REQUIREMENT: What lines of the data below hold "options"? Show them.

THE DATA:
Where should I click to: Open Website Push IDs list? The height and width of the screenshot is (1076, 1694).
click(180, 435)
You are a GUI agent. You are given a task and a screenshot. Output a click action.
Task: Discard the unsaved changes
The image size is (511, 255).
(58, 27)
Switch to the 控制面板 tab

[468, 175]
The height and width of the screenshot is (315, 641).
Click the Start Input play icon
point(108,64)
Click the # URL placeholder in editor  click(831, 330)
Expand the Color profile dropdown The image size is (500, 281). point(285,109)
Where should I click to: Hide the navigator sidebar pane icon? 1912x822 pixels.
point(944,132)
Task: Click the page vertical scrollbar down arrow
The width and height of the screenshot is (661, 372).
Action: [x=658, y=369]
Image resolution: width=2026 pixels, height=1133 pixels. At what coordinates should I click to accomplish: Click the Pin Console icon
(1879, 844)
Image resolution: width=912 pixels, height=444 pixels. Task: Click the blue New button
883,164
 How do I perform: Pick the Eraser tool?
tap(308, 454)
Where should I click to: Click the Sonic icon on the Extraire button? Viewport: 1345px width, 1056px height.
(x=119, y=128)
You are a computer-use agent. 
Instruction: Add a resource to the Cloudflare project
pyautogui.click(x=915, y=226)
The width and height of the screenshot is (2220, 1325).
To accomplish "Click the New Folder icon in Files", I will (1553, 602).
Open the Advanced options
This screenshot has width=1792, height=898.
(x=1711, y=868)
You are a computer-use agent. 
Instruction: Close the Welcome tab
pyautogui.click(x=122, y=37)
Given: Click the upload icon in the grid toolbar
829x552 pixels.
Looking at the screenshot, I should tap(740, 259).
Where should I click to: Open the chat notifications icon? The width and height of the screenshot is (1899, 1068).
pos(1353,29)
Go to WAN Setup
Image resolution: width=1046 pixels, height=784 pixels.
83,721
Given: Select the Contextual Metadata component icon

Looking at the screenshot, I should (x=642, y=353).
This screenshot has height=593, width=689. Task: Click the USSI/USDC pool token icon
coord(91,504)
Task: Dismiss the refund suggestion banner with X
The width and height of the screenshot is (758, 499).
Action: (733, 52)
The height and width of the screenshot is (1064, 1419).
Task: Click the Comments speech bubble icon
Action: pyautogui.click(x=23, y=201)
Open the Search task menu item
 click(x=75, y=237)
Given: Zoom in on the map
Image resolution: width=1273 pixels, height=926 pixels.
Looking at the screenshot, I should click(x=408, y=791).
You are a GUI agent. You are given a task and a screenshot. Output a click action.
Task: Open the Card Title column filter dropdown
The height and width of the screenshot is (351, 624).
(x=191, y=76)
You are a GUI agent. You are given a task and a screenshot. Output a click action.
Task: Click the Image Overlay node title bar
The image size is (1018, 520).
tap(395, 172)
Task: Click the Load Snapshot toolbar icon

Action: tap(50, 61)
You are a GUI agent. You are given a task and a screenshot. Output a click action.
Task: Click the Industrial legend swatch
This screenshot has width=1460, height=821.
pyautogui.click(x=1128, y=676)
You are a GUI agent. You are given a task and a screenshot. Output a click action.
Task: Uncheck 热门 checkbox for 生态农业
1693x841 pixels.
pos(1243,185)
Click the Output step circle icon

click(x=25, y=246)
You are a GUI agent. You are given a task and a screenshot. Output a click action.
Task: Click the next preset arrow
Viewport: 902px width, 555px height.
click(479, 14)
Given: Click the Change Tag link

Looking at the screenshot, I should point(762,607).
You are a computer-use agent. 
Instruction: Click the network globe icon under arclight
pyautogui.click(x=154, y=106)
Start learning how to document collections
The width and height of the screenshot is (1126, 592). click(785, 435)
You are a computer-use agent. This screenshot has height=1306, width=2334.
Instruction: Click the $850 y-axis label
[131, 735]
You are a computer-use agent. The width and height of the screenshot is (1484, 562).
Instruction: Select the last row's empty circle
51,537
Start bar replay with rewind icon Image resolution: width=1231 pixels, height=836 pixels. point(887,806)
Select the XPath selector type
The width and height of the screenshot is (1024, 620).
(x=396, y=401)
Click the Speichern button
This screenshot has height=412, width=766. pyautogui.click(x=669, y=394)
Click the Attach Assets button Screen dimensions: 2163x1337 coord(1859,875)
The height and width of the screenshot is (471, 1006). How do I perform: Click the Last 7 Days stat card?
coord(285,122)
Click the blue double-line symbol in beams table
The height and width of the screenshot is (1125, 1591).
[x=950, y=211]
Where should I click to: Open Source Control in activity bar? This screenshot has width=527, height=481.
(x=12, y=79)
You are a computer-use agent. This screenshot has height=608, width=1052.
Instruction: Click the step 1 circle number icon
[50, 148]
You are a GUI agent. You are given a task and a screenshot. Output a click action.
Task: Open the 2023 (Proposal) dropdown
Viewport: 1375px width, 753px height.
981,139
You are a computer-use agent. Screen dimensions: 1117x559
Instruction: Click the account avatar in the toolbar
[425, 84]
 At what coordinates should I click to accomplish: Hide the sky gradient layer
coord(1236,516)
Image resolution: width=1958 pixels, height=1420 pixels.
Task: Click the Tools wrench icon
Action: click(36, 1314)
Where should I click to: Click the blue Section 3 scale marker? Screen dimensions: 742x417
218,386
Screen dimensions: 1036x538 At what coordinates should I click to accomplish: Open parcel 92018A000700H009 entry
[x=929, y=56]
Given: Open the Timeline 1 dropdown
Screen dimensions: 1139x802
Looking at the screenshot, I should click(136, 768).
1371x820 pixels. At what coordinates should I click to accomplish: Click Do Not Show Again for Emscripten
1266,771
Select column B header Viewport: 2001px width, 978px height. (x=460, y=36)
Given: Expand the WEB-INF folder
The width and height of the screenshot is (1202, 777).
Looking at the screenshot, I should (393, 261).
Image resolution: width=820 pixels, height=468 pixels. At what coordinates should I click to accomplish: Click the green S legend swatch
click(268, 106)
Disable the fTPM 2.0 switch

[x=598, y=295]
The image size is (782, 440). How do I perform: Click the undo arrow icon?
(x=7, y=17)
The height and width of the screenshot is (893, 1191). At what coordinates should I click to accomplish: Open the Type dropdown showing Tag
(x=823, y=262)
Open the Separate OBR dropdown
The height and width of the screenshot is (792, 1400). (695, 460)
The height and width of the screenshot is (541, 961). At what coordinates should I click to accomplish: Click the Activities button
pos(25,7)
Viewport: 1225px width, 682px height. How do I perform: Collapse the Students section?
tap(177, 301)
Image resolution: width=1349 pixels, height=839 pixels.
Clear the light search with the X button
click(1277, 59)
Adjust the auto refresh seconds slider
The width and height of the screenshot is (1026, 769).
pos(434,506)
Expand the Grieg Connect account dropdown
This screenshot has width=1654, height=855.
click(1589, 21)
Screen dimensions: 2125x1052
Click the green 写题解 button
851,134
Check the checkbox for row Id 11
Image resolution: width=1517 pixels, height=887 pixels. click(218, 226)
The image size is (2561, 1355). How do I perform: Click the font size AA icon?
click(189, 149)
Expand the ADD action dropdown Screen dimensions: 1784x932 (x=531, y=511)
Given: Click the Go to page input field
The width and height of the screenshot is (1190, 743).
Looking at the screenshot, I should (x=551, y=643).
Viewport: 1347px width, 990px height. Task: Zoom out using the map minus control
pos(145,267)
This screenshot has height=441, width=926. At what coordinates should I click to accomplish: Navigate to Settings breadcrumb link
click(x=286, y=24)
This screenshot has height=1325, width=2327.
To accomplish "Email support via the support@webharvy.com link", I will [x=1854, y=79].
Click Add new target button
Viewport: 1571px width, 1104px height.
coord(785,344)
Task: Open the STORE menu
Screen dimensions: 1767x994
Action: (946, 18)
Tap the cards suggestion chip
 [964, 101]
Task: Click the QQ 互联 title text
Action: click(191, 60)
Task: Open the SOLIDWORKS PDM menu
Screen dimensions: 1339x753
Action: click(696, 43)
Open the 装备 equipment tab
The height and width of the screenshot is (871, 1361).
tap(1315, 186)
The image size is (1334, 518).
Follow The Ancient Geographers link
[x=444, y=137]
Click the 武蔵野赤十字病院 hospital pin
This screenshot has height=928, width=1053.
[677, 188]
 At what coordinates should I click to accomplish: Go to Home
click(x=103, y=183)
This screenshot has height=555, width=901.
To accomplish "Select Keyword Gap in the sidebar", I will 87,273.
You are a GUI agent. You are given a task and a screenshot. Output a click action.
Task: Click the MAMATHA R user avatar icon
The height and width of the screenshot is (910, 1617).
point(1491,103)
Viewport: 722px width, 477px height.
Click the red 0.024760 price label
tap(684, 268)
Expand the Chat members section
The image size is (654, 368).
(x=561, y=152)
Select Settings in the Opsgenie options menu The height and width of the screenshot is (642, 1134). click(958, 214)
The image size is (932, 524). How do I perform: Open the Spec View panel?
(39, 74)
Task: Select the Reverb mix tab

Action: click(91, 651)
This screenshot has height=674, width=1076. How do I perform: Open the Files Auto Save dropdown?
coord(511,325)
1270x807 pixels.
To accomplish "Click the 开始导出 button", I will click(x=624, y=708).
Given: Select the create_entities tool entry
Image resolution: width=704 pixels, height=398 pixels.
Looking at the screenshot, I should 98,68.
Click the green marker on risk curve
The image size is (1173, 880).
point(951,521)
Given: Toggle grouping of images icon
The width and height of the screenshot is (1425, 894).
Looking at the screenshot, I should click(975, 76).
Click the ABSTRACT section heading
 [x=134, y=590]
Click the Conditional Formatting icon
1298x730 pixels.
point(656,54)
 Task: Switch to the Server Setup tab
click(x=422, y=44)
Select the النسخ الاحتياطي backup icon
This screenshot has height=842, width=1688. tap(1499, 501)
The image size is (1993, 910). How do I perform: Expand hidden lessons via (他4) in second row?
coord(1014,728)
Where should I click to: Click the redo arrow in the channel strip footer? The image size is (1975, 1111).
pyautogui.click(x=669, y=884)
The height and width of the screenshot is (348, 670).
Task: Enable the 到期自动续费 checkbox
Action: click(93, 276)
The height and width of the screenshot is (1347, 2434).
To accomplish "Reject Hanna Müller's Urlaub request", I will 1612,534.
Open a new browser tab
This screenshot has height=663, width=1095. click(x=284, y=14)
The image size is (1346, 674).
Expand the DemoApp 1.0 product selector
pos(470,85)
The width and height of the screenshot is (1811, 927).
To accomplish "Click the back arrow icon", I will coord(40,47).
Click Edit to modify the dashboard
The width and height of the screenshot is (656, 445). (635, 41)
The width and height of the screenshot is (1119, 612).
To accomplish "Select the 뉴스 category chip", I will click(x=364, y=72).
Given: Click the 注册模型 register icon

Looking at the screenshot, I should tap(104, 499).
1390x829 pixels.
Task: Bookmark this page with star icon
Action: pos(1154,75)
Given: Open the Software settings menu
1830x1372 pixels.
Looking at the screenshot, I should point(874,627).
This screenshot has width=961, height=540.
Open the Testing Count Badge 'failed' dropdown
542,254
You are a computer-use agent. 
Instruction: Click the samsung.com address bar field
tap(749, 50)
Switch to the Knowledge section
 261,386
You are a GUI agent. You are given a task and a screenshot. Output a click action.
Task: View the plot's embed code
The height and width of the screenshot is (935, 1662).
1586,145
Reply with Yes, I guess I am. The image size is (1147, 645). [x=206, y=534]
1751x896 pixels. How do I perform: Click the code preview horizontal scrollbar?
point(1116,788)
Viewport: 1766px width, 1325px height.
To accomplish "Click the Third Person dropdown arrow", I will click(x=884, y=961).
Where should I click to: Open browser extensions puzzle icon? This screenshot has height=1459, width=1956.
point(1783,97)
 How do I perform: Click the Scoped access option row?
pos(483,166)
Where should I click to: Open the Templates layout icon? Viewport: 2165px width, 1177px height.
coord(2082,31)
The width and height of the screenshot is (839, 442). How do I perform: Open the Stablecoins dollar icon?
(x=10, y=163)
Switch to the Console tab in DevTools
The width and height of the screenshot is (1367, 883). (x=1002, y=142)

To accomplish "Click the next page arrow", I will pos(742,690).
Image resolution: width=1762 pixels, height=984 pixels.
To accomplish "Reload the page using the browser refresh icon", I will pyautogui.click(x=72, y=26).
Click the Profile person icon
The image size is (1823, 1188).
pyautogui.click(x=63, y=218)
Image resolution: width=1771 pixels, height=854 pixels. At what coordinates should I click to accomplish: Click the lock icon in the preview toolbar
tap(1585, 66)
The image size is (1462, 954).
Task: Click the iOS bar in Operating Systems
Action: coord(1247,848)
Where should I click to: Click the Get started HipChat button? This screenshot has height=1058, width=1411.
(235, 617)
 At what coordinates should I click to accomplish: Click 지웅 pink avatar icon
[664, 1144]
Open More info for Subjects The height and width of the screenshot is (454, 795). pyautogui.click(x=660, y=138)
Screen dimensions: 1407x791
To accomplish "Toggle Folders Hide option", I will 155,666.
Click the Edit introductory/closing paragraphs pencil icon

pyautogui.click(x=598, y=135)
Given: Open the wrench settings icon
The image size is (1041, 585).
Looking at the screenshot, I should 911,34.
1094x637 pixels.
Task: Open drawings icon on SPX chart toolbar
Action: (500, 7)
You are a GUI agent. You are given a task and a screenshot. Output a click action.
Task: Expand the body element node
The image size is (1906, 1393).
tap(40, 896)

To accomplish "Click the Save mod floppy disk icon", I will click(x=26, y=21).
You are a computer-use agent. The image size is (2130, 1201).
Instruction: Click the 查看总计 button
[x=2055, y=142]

REPLY TO THE TASK:
Open the Advanced options
Select Settings in the Opsgenie options menu The height and width of the screenshot is (642, 1134). click(958, 214)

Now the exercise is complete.